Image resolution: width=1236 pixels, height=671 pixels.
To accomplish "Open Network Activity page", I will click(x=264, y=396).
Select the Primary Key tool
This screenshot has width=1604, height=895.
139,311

> _YOUR OBJECTIVE_
Transcribe all of the material without omitting a line.

> _TASK RESPONSE_
Image resolution: width=1236 pixels, height=671 pixels.
To accomplish "Open Network Activity page", I will click(x=264, y=396).
Select the Primary Key tool
This screenshot has width=1604, height=895.
139,311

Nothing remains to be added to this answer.